The Scottish Government has already said it will “ensure” a Member’s Bill that seeks to ban reasonable chastisement – put forward by Green MSP John Finnie – becomes law.
Anthony Horan, Director of the Roman Catholic Parliamentary Office, said: “It is not the role of the state to interfere in how parents go about building a strong relationship with their children, except in the most exceptional circumstances.”
“Article Eight of the European Convention on Human Rights is relevant to the debate on criminalising parents for disciplining their children.
“It states that everyone has the right to respect for his private and family life, his home and his correspondence”, he added.

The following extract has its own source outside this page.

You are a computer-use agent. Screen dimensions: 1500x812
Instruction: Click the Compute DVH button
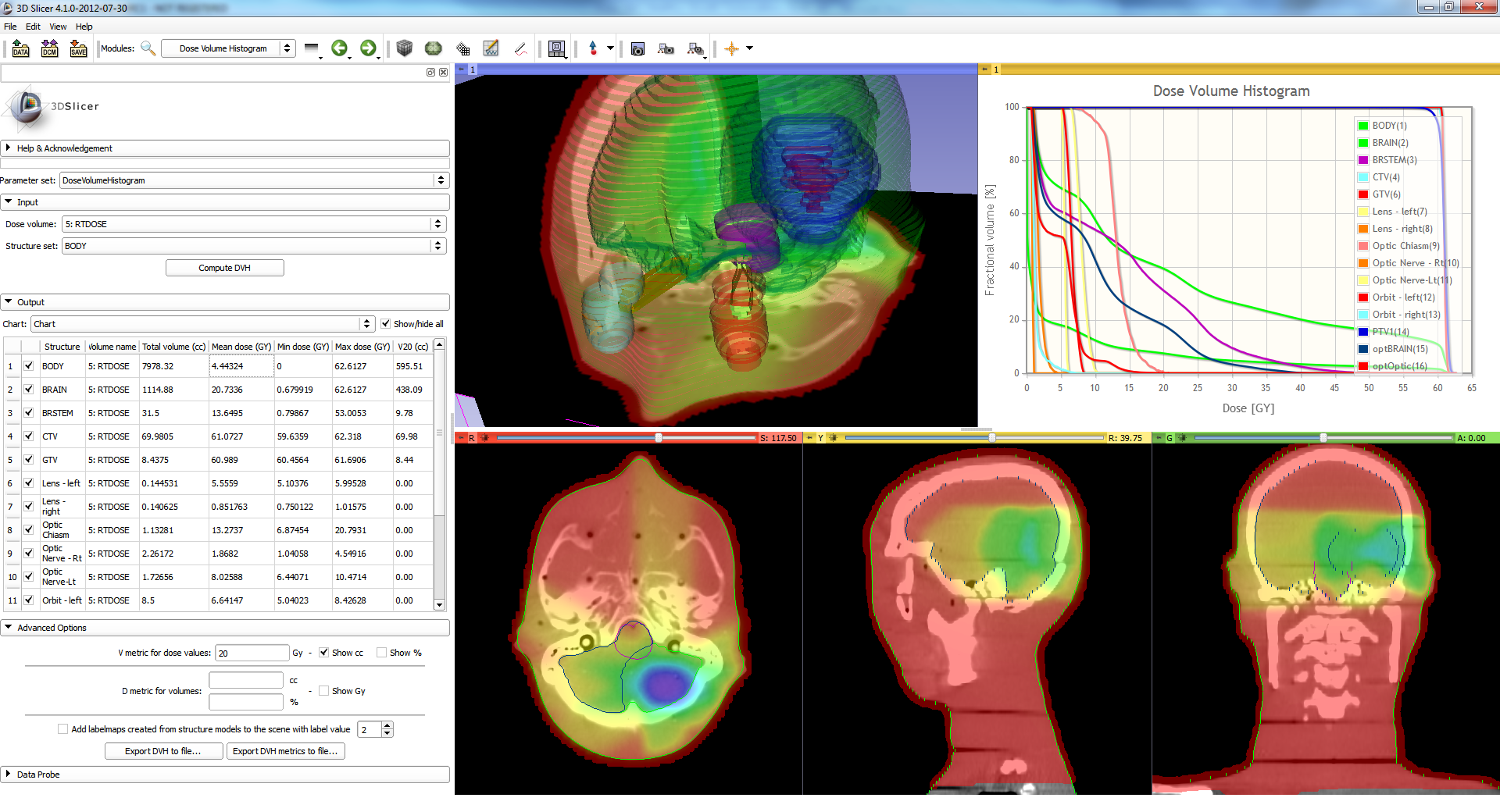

Horan went on to cite a recent ComRes poll for the Be Reasonable Scotland campaign, which showed strong opposition to outlawing smacking.
The poll of more than 1,000 Scottish adults found that three in four of those questioned thought smacking should not be made a criminal offence.
For more information on the campaign, which is being backed by The Christian Institute and the Family Education Trust, visit Be Reasonable Scotland’s website.
The Roman Catholic Church’s defence of parental freedom was attacked by Scotland’s Children and Young People’s Commissioner, Bruce Adamson.
And, despite the results of the Be Reasonable poll, a spokesman for the Scottish Government claimed that a smacking ban was “something backed by an overwhelming majority of public opinion”.